(Your instructions): Work out how many lines below contain the word "target". Only the number is wanted.
>>>>>
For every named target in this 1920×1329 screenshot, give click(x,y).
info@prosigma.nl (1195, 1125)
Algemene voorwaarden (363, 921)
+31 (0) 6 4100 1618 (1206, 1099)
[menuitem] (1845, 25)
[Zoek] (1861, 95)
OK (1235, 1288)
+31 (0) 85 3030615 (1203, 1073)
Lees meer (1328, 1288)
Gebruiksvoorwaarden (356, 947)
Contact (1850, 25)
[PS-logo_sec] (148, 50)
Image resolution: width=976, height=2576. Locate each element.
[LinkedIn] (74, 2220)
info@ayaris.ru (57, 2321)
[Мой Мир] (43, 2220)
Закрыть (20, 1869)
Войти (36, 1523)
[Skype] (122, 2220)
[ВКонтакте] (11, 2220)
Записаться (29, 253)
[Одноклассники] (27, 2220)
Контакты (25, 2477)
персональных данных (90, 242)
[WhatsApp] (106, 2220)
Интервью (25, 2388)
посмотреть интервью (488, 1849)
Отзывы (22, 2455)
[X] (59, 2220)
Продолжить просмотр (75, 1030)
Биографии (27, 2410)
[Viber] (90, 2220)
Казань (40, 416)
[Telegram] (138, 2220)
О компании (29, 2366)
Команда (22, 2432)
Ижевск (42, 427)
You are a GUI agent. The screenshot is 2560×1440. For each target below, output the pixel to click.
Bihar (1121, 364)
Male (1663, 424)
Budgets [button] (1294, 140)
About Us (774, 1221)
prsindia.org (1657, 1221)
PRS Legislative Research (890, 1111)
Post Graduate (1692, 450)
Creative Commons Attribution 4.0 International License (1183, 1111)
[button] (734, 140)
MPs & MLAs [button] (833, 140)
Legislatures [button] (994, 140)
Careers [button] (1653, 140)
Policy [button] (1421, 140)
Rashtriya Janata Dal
<<<<<
(Exercise result): 2